--- Passage provided ---

Meditations on Motherhood
A good mother knows clearly and intuitively what is best for her children, the least of which is giving them space to be themselves, just as they are.
The natural world may cause you pain and discomfort, so she does her best to skillfully take care of your needs, but only up to the point where you can start taking care of yourself. When you lose hope in yourself or feel like you are not good enough, she assures you that you are perfect just the way you are, just by being yourself. She tells you that there is nothing in the whole universe that could disprove this fact, that anyone or anything that suggests otherwise is lying to you, most likely because they fail to recognize this truth in themselves. She tells us that these liars are not our enemies and that all we have to do to make them friendly is to remind them of how good they really are. In this way, a good mother teaches her children how to be good mothers, just like she is.
Mother is omniscient, all-knowing. She knows everything she needs to know about her children to keep them safe and give them space to be free.

---

Brief —
Please write out the passage on motherhood word for word, from "The natural world" up to and including "like she is.".

--- Given data ---

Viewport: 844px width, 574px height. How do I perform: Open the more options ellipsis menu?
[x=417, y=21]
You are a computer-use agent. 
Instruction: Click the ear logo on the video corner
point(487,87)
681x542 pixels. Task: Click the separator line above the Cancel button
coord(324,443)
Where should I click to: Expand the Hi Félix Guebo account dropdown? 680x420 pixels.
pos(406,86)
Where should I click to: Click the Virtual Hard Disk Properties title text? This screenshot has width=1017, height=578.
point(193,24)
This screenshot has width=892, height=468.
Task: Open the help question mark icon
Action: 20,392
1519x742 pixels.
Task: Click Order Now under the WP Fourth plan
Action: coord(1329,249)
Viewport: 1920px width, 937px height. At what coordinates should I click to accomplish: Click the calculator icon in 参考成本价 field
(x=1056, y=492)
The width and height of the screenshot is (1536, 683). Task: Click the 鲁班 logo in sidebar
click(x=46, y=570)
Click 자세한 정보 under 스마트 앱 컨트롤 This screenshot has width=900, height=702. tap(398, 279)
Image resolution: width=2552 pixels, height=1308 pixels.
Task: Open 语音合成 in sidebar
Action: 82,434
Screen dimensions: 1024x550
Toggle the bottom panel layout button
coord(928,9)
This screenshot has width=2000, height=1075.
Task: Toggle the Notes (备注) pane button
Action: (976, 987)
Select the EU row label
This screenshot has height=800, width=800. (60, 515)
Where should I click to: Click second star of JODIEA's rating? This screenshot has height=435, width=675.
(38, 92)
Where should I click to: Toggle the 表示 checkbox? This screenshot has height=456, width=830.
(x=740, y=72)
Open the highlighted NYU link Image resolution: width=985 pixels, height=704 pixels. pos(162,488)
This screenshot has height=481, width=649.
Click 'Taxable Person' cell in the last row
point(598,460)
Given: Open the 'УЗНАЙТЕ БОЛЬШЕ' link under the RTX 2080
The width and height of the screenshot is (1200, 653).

---

Result of the exercise —
The natural world may cause you pain and discomfort, so she does her best to skillfully take care of your needs, but only up to the point where you can start taking care of yourself. When you lose hope in yourself or feel like you are not good enough, she assures you that you are perfect just the way you are, just by being yourself. She tells you that there is nothing in the whole universe that could disprove this fact, that anyone or anything that suggests otherwise is lying to you, most likely because they fail to recognize this truth in themselves. She tells us that these liars are not our enemies and that all we have to do to make them friendly is to remind them of how good they really are. In this way, a good mother teaches her children how to be good mothers, just like she is.